**CHALLENGE:** Identify each line in the listing below that contains the string "Click", and copy those lines out. Case counts.

**MATERIAL FOR THE TASK:**
|---|
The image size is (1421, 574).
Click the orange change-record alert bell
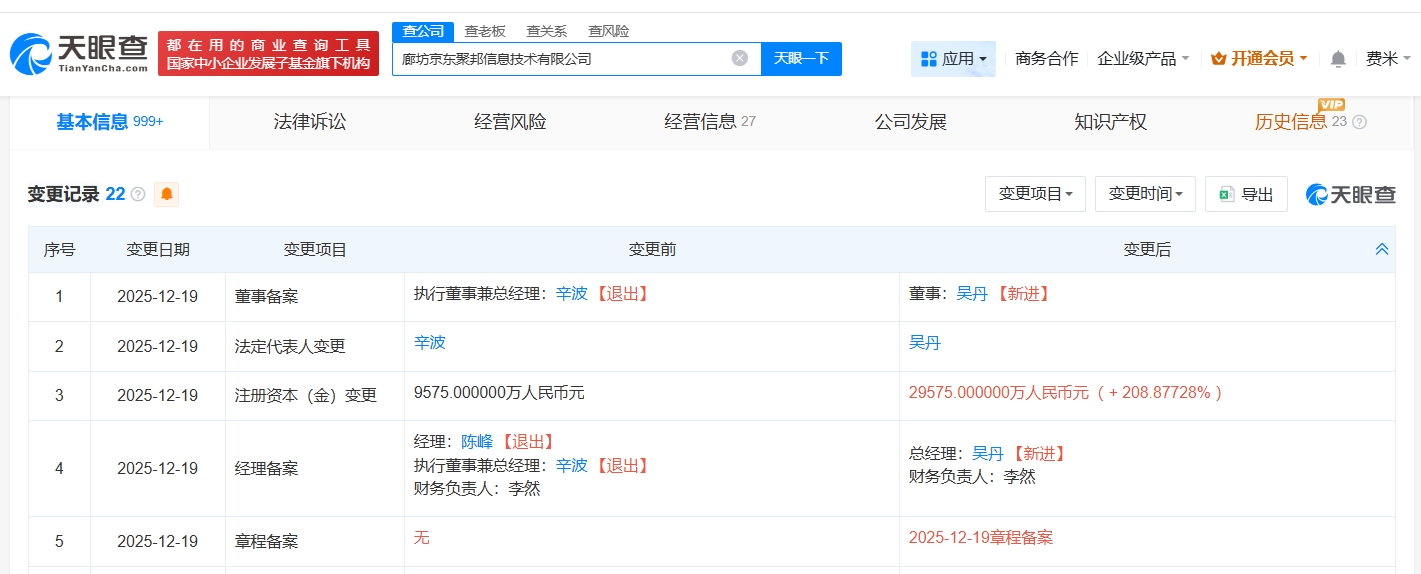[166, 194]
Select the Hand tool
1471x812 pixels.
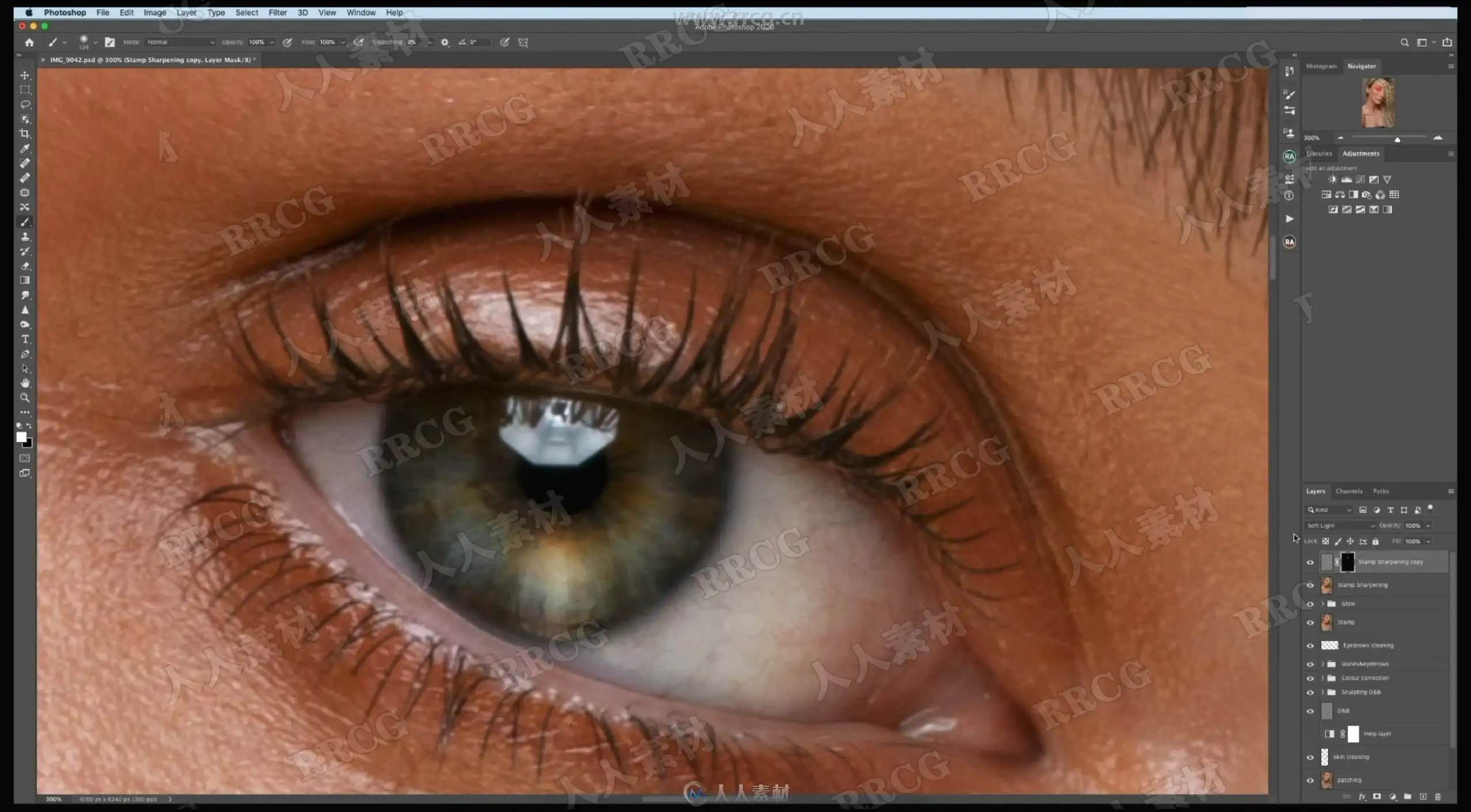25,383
|---|
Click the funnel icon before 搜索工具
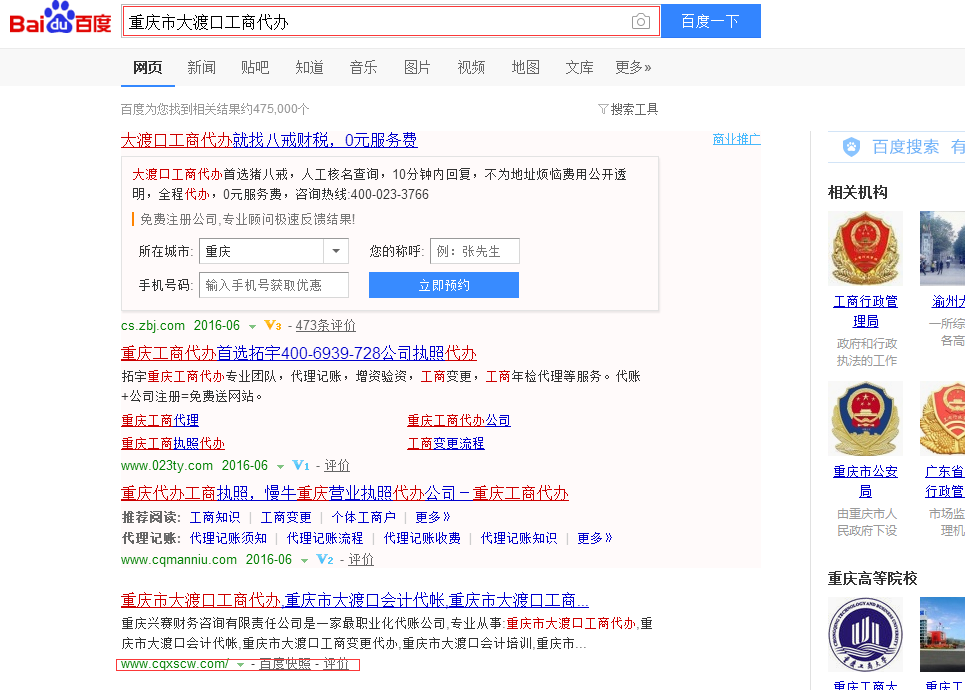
|---|
**EXERCISE RESPONSE:**
Click the orange change-record alert bell
Click the funnel icon before 搜索工具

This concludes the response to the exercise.